The picture in Canada may be no more inspiring, but it is considerably less ominous.  Canada is in the early days of a federal election in which there are four major parties fielding candidates nationally.  On the basis of their stated platforms, all of those parties agree that climate change is an issue that must be addressed by public policy, that women have the right to choice as it relates to childbearing, that people should be free to marry whomever they please, that immigration is not only welcome but essential for the continuing prosperity of the country, that economic opportunities are critical to the maintenance and expansion of freedom and that redistribution of the fruits of those opportunities is critical to social cohesion.  The party of the Right asserts the paramountcy of economic opportunity and the freedom that it offers above but not to the exclusion of all other considerations.  Both parties of the Left would place environmental and redistributive policies above the goal of maximizing economic opportunity.  The party of the middle would attach a roughly equal priority to those two interests.

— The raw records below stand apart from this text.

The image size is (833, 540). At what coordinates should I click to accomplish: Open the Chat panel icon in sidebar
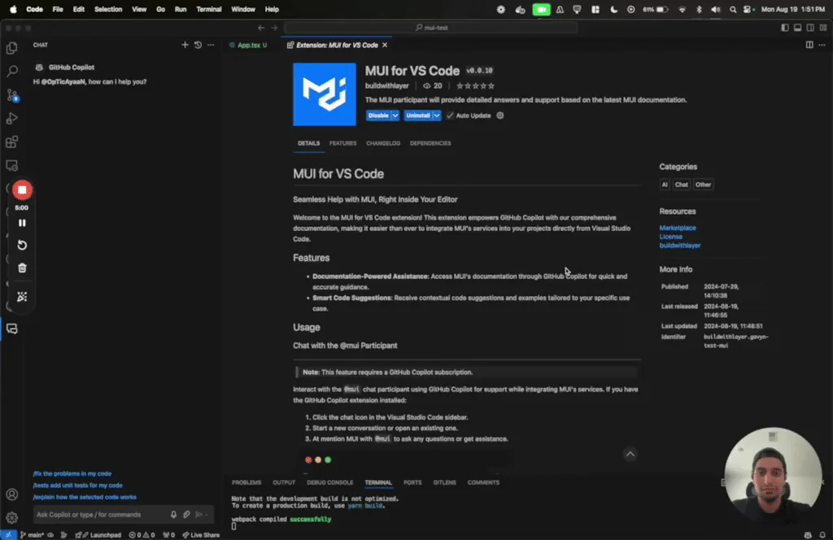[11, 329]
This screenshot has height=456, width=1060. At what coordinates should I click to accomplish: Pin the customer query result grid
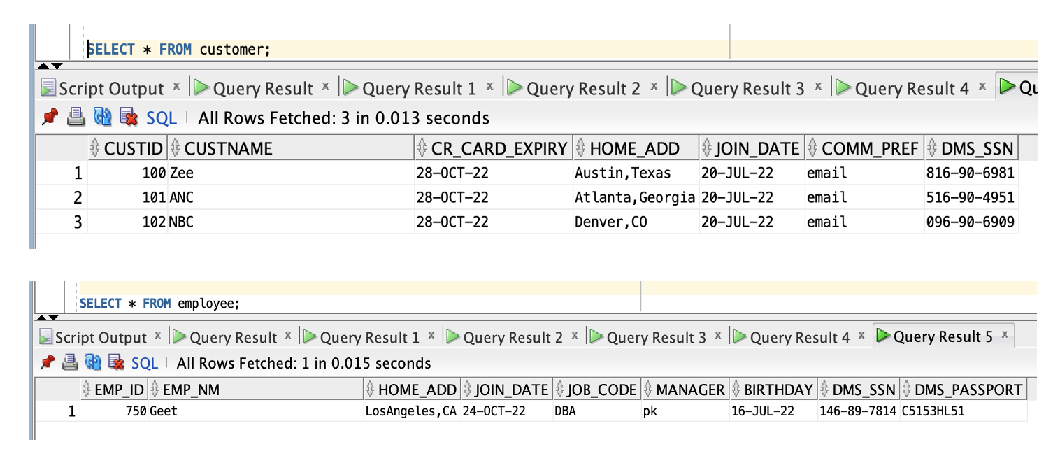click(49, 117)
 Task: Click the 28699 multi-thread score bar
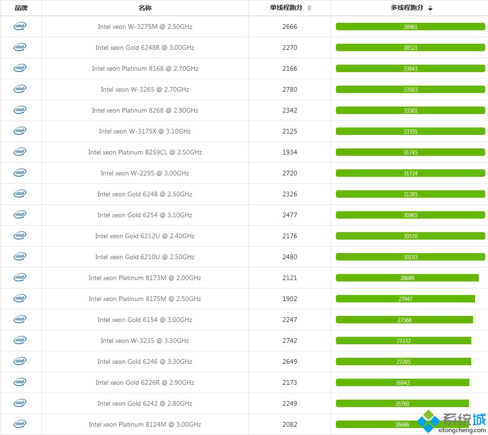tap(407, 278)
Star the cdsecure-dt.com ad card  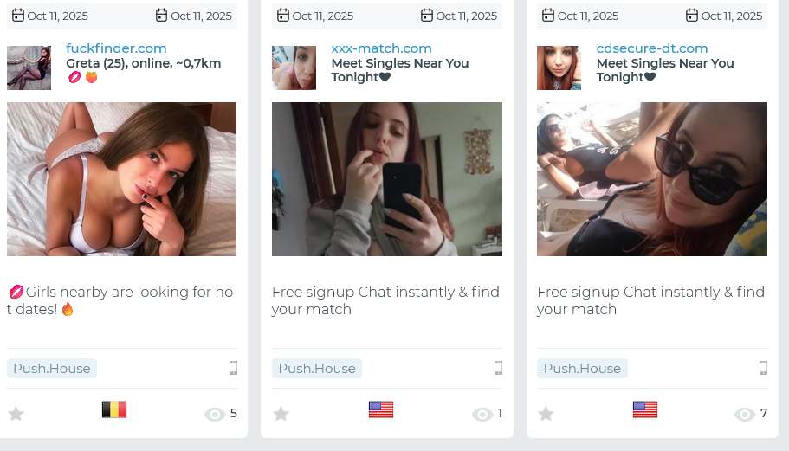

The choices offered reflect an electorate that is only moderately differentiated on principle.  The approaches are ones on which reasonable men and women can differ.  It is a menu of political choice that highlights common principles and nuanced differences in policies.  And it is so not because Canadians are a wiser, more moral or homogeneous population.  It is so only because of the existence of more than two viable political parties that enhance rather than disenfranchise the centre of the political spectrum.  And as W. B. Yeats foretold, when “the centre cannot hold, mere anarchy is loosed upon the world”.

It was back in 1961 that actor Kiefer Sutherland’s Grandpa, Tommy Douglas, established the NDP as a viable third party in Canadian federal politics.  It seems that Canadians have more than socialized medicine to thank him for.